The endgame in the decade-long debate over stock options is finally playing out. The Financial Accounting Standards Board has an expensing requirement ready to go, although it may delay implementation. The International Accounting Standards Board’s standard on expensing goes into effect in January. And while efforts to derail expensing continue in Congress, resistance will most likely prove futile.
Yet even before the final standard is issued, the stock option controversy itself has dramatically affected compensation for CFOs and their finance departments. “Long-term incentive values have dropped in every study we’ve done,” says Diane Doubleday, a principal at Mercer Human Resource Consulting, which conducted the latest edition of CFO’s biennial compensation survey. Many companies are shifting from options to other forms of compensation, she says, but “restricted stock or performance shares aren’t making up the difference. The total pie has shrunk.”
Of course, that trend isn’t confined to the finance department. Stock option grants are smaller throughout Corporate America, and have disappeared altogether for many rank-and-file employees. The good news for CFOs and their direct reports is that the Sarbanes-Oxley Act and shaky investor confidence have created a very competitive market for finance talent. “Large public companies are paying CFOs more,” says Doubleday.
To be sure, options are not going away. But how companies will change the mix of long-term incentives — and for which executives — remains to be seen. After all, knowing exactly how options will be valued and accounted for will allow companies to better analyze the comparative cost of other forms of compensation. Doubleday argues that a shift is already under way, driven more by shareholder and market demands than by accounting proposals. “Whether FASB postpones this standard for a year or not,” she says, “we are still in the middle of a trend away from options to a diversity of compensation vehicles.”

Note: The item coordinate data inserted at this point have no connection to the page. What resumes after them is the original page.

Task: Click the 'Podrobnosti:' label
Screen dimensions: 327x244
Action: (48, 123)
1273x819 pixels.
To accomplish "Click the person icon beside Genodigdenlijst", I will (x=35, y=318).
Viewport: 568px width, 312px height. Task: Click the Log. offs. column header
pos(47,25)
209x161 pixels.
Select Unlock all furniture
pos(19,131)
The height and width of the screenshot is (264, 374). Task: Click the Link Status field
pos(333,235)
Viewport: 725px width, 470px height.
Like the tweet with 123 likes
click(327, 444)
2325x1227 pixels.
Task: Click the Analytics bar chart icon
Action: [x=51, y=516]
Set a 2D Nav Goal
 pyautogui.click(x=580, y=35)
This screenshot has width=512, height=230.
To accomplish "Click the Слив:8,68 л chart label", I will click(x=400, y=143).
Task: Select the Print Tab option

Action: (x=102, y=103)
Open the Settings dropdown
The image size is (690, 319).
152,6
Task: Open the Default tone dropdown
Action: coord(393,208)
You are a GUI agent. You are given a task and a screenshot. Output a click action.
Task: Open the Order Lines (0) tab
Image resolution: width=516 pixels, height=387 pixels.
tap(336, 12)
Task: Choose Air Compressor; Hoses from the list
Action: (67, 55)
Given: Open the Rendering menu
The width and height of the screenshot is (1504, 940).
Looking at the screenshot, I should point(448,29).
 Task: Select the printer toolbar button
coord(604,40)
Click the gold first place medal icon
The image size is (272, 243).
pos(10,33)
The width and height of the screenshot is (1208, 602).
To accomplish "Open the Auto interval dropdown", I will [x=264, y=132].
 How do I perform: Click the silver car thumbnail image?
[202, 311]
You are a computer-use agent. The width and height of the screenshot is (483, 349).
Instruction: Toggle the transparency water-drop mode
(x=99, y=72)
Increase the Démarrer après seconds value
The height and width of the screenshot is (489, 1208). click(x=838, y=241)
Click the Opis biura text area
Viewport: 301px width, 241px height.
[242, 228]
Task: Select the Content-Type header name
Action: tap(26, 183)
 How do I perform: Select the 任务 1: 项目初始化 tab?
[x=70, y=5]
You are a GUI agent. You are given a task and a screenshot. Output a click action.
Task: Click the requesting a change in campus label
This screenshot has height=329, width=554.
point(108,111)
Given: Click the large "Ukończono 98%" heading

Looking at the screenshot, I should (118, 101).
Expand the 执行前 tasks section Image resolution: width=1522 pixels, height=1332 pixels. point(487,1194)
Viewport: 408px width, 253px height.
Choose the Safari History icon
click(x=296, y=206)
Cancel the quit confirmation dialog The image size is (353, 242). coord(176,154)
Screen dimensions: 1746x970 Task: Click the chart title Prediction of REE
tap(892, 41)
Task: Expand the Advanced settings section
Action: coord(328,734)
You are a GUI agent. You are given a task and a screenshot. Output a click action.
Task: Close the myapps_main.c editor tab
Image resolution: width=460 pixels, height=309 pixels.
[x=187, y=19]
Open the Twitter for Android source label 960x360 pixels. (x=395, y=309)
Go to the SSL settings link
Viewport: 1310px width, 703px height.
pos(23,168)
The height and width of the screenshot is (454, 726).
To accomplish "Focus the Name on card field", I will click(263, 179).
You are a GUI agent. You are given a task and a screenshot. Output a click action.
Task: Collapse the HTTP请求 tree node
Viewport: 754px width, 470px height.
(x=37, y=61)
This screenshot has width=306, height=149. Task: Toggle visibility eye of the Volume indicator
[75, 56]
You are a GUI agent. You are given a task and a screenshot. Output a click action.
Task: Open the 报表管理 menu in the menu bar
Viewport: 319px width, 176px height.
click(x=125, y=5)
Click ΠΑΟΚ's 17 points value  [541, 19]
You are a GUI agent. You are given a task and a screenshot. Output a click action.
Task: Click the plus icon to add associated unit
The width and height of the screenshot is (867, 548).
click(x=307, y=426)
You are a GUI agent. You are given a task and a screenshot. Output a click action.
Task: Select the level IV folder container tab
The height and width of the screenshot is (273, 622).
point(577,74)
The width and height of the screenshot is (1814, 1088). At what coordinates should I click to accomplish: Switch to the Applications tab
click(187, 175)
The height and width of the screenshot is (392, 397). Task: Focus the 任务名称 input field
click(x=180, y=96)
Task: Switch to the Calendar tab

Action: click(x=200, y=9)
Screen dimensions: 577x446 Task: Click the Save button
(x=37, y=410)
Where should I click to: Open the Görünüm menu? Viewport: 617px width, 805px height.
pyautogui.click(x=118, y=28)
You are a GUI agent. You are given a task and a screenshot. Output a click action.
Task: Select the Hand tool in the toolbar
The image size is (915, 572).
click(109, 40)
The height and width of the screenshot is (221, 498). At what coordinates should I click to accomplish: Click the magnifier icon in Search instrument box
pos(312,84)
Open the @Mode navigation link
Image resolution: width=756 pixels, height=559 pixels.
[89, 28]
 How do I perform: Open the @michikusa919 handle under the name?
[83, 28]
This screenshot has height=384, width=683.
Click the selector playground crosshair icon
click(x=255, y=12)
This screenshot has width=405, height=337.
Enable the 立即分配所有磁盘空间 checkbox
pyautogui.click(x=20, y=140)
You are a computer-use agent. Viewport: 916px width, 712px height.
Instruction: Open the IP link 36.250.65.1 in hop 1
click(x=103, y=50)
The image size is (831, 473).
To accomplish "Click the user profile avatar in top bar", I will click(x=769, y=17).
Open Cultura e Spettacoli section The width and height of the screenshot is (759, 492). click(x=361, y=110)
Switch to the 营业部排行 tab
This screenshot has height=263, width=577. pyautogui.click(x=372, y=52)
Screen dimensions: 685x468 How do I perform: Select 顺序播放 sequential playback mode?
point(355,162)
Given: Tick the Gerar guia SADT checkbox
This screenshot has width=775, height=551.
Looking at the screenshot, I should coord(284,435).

That diversity is even evident among the rarefied ranks of the 20 highest-paid CFOs. While option exercises put Oracle’s Jeff Henley atop the list, many of those options were granted early in his 13-year career. “I’ve held on to options fairly long,” he explains. “That accounts for why I had a significant gain. It certainly had nothing to do with recent times.”
Indeed, although options still constitute a significant chunk of the pay of the 20 best-paid CFOs, five executives made the list without exercising any options at all. One of the five, Bear Stearns CFO Samuel Molinaro Jr., came in third overall on the strength of a $12 million bonus ($5.3 million of which was cash).
Moreover, 9 of the top 20 received substantial restricted stock awards, including more than $5 million worth for John Hancock Financial Services’s Thomas Moloney (eighth on the list). “We have seen a dramatic increase in the use of restricted stock over the last year,” reports Mercer’s Doubleday. Seymour Burchman, senior vice president at compensation advisory firm Sibson Consulting, agrees. “There is a shift from long-term incentive opportunities delivered through options to service-vested restricted stock,” he says.